_SOURCE DATA_
#####
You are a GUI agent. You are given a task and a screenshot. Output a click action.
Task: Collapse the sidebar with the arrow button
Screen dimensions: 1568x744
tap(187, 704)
#####
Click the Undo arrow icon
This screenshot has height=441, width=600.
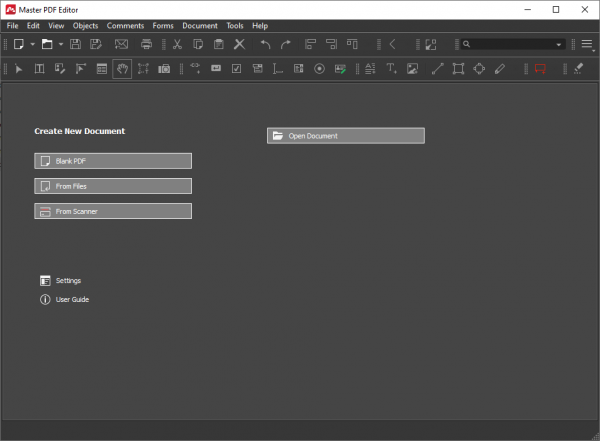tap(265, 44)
#####
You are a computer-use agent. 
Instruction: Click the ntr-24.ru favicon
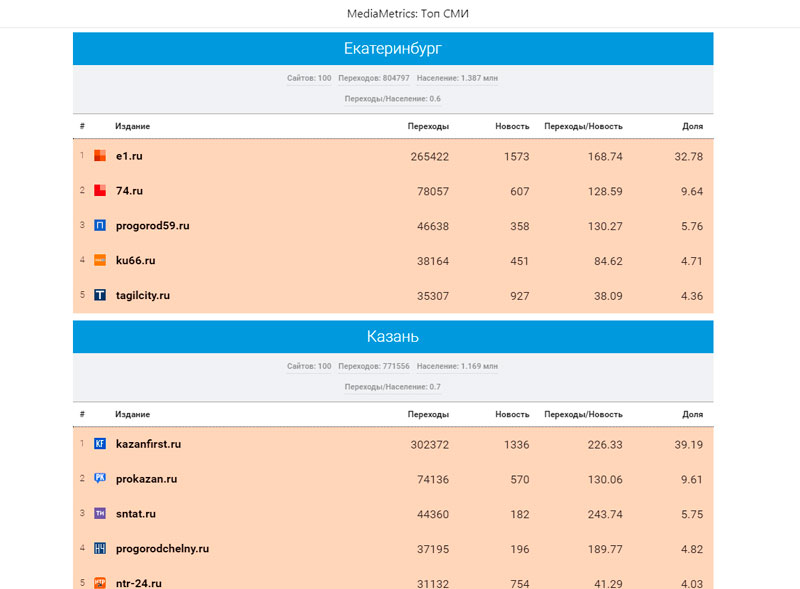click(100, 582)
#####
_WORK INSTRUCTION_
A single figure is required: the number of lines in the entries that hold the string "agent".

_EXPECTED ANSWER_
2